WHAT IS REQUIRED
All lines from the entries below that contain the string "panel" should be copied out.

•••

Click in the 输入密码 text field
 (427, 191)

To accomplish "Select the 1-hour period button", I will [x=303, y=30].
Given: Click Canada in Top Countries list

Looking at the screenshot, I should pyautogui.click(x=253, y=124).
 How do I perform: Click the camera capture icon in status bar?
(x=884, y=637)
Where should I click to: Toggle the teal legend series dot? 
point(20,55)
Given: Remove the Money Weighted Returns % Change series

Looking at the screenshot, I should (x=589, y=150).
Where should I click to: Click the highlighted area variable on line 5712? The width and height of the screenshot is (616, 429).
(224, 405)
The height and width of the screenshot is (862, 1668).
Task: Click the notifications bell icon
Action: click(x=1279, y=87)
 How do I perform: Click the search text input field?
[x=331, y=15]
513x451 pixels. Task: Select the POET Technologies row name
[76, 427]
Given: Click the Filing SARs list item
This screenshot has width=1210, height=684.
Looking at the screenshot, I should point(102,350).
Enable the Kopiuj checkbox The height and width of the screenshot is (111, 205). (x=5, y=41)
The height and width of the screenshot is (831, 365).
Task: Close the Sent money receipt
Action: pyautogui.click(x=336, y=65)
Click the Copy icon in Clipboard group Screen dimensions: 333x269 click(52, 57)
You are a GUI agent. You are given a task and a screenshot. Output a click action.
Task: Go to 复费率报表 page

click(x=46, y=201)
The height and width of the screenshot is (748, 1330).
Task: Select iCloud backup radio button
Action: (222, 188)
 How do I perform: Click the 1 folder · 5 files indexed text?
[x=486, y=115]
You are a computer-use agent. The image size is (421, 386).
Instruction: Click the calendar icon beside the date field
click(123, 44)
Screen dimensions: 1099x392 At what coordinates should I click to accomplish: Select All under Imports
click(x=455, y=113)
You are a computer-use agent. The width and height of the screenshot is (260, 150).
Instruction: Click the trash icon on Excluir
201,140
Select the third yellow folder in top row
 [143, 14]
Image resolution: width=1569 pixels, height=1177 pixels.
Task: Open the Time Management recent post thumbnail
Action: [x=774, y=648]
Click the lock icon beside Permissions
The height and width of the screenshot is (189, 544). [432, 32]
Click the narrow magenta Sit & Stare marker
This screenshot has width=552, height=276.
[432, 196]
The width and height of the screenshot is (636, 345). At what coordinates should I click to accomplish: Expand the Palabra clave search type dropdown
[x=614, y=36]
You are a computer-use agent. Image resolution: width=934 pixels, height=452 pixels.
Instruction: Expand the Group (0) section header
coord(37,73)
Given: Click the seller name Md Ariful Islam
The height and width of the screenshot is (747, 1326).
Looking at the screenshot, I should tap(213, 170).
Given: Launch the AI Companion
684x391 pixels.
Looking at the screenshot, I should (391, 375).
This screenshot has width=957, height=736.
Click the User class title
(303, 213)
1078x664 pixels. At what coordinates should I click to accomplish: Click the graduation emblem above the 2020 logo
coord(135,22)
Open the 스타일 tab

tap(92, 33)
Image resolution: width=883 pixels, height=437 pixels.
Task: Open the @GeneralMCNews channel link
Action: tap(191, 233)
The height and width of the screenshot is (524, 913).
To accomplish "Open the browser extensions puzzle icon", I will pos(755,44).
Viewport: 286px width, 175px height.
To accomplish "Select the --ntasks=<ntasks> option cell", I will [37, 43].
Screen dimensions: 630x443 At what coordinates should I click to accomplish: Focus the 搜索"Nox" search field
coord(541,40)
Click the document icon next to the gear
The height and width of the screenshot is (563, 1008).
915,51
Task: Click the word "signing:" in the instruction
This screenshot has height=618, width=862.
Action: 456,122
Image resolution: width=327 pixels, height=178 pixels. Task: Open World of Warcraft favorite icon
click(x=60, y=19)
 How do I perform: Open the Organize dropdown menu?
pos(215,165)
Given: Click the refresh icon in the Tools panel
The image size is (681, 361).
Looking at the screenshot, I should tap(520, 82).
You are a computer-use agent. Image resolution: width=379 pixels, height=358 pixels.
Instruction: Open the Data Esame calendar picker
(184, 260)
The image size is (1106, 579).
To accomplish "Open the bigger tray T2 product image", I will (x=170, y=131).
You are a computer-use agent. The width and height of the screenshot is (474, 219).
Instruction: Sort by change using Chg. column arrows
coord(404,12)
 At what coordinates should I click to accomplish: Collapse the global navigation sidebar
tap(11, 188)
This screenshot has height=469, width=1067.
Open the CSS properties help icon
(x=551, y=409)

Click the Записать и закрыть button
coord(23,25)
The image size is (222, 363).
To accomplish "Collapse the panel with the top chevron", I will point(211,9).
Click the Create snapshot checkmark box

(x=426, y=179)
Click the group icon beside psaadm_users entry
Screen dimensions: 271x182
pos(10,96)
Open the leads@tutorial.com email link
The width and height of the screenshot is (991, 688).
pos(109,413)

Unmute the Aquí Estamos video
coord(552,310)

•••

EXERCISE RESULT
Given: Click the refresh icon in the Tools panel
To accomplish "Collapse the panel with the top chevron", I will point(211,9).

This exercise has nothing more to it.